Consegna: Per favore, elenca tutte le persone nominate nel testo di partenza dopo «grazie a», cioè quelle a cui si deve se la redazione de «Il Tempo» di Chieti fu una scuola di vita.

Colleghi ed Amici lo hanno potuto già ricordare con messaggi che hanno centrato in pieno il senso di una perdita che attendevamo, purtroppo, ma che è stata ugualmente molto dolorosa.

 

Sono lacerato da un dolore profondo. Ho atteso un po’ di serenità per ricordarlo anche ai miei Concittadini, perché Peppino Vincolato, giornalista e, prima di questo, politico e amministratore locale, ha voluto bene a Miglianico. Ha sempre riservato una speciale attenzione alle nostre vicende locali. Ha voluto bene come pochi a me e poi ad Antonello Antonelli quando siamo entrati a collaborare alla redazione de “Il Tempo” di Chieti, una impagabile scuola di vita prima che professionale grazie a Giampiero Perrotti, a Peppino Vincolato, all’indimenticabile Massimo Pirozzi ad Adriano Ciccarone, a Luciano Primavera, al compianto Mimmo Santarelli e a tanti altri.

Non devo tessere l’elogio del giornalista Giuseppe Vincolato. Non ho titoli per farlo.

Voglio ricordare l’Amico Peppino, un Amico vero, capace e di grande generosità, di pazienza, di condivisione, di affetto delicato ma profondo.

Non mi ha mai fatto mancare una parola di incoraggiamento né un piccolo o grande consiglio nell’avventura di apprendista giornalista. Anzi, più volte ha avuto parole di vera lode per me che sapevo e so di non esserne mai stato degno. Molti anni dopo fu lui a dare il mio nome all’allora assessore regionale, l’amica Federica Carpineta, che aveva bisogno di rimpiazzare il capo della sua segreteria in Regione, perché riteneva che sarei stato per lei la persona giusta grazie a doti che lui continuava a vedere in me dopo non pochi anni. Nel 1986 aveva seguito una importante manifestazione della DC ad Ortona, nel corso della quale toccò a me portare il saluto dei giovani della Provincia di Chieti all’allora segretario nazionale, Ciriaco De Mita. Il giorno dopo trovai nella sua cronaca, in prima regionale, una lusinghiera citazione del mio intervento al quale, chi sa di giornalismo può capire, aveva dedicato più righe che a molti altri. Pensava che meritavo di più e che il mondo non era giusto anche per questo. Ci incontrammo alla camera ardente del compianto Mario Pennetta in Provincia e gli diedi allora la notizia, ricevuta poco prima, della mia assunzione all’Università “d’Annunzio”, che, da collaboratore della Redazione, ero stato destinato a seguire per anni, entrando poi a collaborarvi come docente e consulente a contratto. Pochi giorni dopo ricevetti per posta un suo biglietto nel quale scrisse “Caro Maurizio, non ci siamo più visti da nostro ultimo incontro a Chieti, quando mi hai dato la “notizia” che mi ha immensamente fatto piacere e mi ha riconciliato con la vita: la “giustiziasu questa terra esiste ancora”. Solo un Amico vero, che conosce la verità dei fatti, può scriverti una cosa del genere. Solo il cuore di un Amico grato può conservarla nel cuore e commuoversi ogni volta.

Record forniti:
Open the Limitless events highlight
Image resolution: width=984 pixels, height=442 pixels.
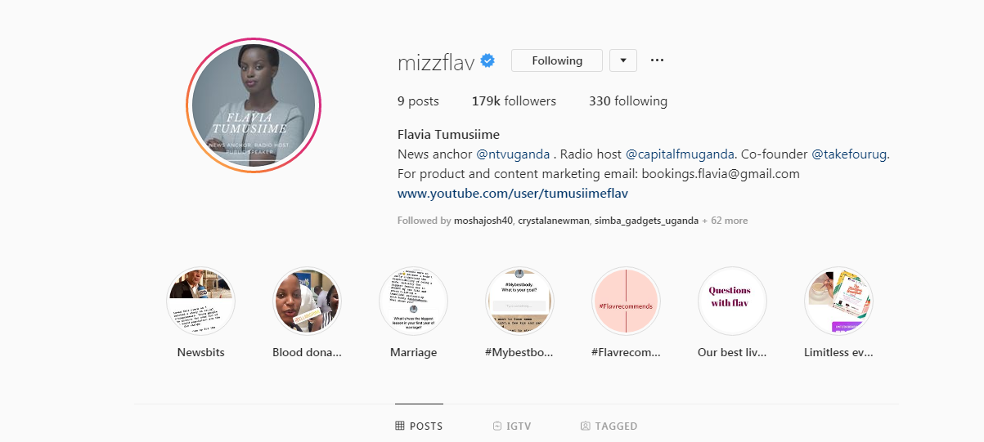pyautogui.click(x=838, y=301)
---
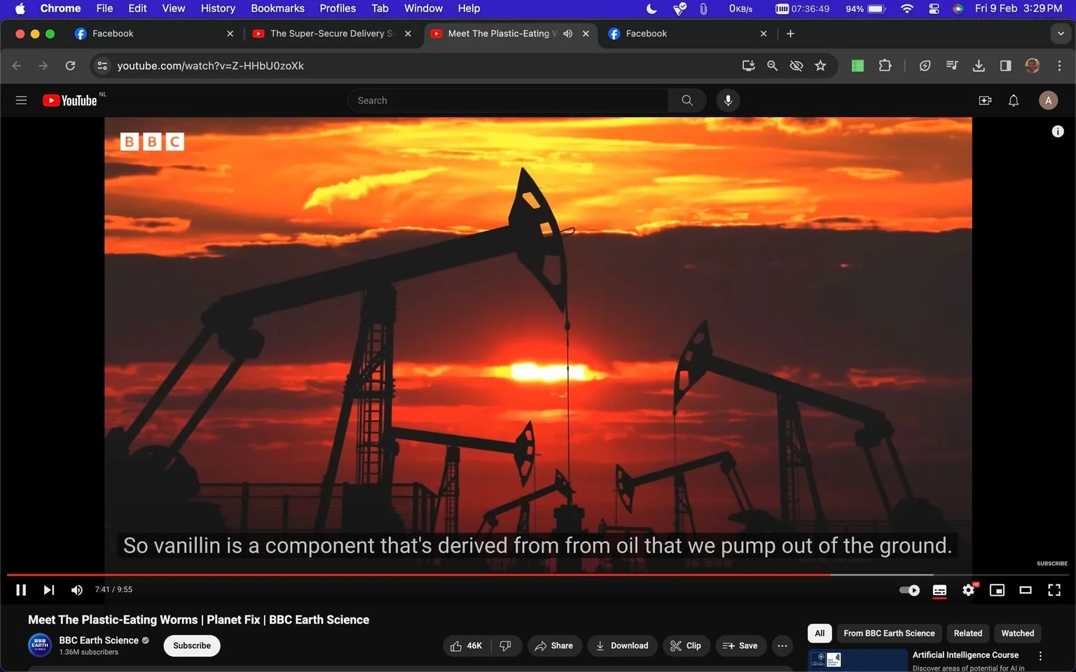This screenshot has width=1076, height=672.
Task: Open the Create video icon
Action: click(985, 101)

Soluzione:
Giampiero Perrotti
Peppino Vincolato
Massimo Pirozzi
Adriano Ciccarone
Luciano Primavera
Mimmo Santarelli